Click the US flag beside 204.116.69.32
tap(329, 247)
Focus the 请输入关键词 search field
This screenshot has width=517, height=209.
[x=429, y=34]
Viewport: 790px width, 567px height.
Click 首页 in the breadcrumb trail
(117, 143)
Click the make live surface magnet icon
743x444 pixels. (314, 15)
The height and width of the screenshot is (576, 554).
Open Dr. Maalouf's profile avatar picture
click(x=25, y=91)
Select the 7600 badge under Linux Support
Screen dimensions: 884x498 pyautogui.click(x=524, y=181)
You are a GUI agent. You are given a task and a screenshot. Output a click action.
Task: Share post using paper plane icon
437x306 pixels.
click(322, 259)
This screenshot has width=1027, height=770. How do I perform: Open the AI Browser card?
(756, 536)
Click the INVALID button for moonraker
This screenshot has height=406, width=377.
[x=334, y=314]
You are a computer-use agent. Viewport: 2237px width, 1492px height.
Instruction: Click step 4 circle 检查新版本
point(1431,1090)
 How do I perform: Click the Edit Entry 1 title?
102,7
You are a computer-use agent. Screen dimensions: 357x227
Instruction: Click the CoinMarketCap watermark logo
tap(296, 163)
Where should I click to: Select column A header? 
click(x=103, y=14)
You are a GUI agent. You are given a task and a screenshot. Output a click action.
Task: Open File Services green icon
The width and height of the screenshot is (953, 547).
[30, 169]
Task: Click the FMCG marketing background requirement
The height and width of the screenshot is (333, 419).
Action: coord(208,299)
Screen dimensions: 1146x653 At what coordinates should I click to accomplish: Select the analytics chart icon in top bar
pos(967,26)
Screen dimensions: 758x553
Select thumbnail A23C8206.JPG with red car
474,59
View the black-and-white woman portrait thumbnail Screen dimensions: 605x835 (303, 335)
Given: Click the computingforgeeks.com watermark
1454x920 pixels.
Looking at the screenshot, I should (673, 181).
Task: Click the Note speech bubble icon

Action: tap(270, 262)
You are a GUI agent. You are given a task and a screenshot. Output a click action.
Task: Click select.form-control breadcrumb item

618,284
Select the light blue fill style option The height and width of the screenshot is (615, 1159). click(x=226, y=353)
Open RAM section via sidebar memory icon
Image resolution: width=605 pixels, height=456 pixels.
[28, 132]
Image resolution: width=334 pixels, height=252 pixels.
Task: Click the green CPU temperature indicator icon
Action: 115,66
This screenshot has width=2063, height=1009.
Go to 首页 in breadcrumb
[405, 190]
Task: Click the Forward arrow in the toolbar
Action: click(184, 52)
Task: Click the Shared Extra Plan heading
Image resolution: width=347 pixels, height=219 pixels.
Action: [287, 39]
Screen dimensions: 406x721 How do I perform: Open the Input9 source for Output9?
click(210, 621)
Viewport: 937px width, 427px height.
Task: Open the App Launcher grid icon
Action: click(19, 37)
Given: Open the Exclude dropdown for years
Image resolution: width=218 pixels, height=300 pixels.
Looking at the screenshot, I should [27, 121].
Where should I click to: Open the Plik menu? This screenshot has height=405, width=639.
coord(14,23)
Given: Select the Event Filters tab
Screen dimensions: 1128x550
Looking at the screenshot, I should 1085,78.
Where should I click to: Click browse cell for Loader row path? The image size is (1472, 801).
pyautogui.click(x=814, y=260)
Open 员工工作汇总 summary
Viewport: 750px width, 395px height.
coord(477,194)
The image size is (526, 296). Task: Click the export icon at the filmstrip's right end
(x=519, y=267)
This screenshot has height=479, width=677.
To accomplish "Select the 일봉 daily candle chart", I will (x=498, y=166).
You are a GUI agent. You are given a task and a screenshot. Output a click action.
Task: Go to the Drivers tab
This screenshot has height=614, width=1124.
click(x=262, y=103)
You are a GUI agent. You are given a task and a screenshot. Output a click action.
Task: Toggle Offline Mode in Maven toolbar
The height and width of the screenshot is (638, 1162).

Instruction -
Could you write out all of the entries above again, swapping every "GUI agent" for "screen agent" and leaving everything else as it is?

Written response -
Click the US flag beside 204.116.69.32
tap(329, 247)
Focus the 请输入关键词 search field
This screenshot has width=517, height=209.
[x=429, y=34]
Viewport: 790px width, 567px height.
Click 首页 in the breadcrumb trail
(117, 143)
Click the make live surface magnet icon
743x444 pixels. (314, 15)
The height and width of the screenshot is (576, 554).
Open Dr. Maalouf's profile avatar picture
click(x=25, y=91)
Select the 7600 badge under Linux Support
Screen dimensions: 884x498 pyautogui.click(x=524, y=181)
You are a screen agent. You are given a task and a screenshot. Output a click action.
Task: Share post using paper plane icon
437x306 pixels.
click(322, 259)
This screenshot has width=1027, height=770. How do I perform: Open the AI Browser card?
(756, 536)
Click the INVALID button for moonraker
This screenshot has height=406, width=377.
[x=334, y=314]
You are a computer-use agent. Viewport: 2237px width, 1492px height.
Instruction: Click step 4 circle 检查新版本
point(1431,1090)
 How do I perform: Click the Edit Entry 1 title?
102,7
You are a computer-use agent. Screen dimensions: 357x227
Instruction: Click the CoinMarketCap watermark logo
tap(296, 163)
Where should I click to: Select column A header? 
click(x=103, y=14)
You are a screen agent. You are given a task and a screenshot. Output a click action.
Task: Open File Services green icon
The width and height of the screenshot is (953, 547).
[30, 169]
Task: Click the FMCG marketing background requirement
The height and width of the screenshot is (333, 419).
Action: coord(208,299)
Screen dimensions: 1146x653 At what coordinates should I click to accomplish: Select the analytics chart icon in top bar
pos(967,26)
Screen dimensions: 758x553
Select thumbnail A23C8206.JPG with red car
474,59
View the black-and-white woman portrait thumbnail Screen dimensions: 605x835 (303, 335)
Given: Click the computingforgeeks.com watermark
1454x920 pixels.
Looking at the screenshot, I should (673, 181).
Task: Click the Note speech bubble icon

Action: tap(270, 262)
You are a screen agent. You are given a task and a screenshot. Output a click action.
Task: Click select.form-control breadcrumb item

618,284
Select the light blue fill style option The height and width of the screenshot is (615, 1159). click(x=226, y=353)
Open RAM section via sidebar memory icon
Image resolution: width=605 pixels, height=456 pixels.
[28, 132]
Image resolution: width=334 pixels, height=252 pixels.
Task: Click the green CPU temperature indicator icon
Action: 115,66
This screenshot has width=2063, height=1009.
Go to 首页 in breadcrumb
[405, 190]
Task: Click the Forward arrow in the toolbar
Action: click(184, 52)
Task: Click the Shared Extra Plan heading
Image resolution: width=347 pixels, height=219 pixels.
Action: [287, 39]
Screen dimensions: 406x721 How do I perform: Open the Input9 source for Output9?
click(210, 621)
Viewport: 937px width, 427px height.
Task: Open the App Launcher grid icon
Action: click(19, 37)
Given: Open the Exclude dropdown for years
Image resolution: width=218 pixels, height=300 pixels.
Looking at the screenshot, I should [27, 121].
Where should I click to: Open the Plik menu? This screenshot has height=405, width=639.
coord(14,23)
Given: Select the Event Filters tab
Screen dimensions: 1128x550
Looking at the screenshot, I should 1085,78.
Where should I click to: Click browse cell for Loader row path? The image size is (1472, 801).
pyautogui.click(x=814, y=260)
Open 员工工作汇总 summary
Viewport: 750px width, 395px height.
coord(477,194)
The image size is (526, 296). Task: Click the export icon at the filmstrip's right end
(x=519, y=267)
This screenshot has height=479, width=677.
To accomplish "Select the 일봉 daily candle chart", I will (x=498, y=166).
You are a screen agent. You are given a task and a screenshot. Output a click action.
Task: Go to the Drivers tab
This screenshot has height=614, width=1124.
click(x=262, y=103)
You are a screen agent. You are given a task and a screenshot. Output a click action.
Task: Toggle Offline Mode in Maven toolbar
The height and width of the screenshot is (638, 1162).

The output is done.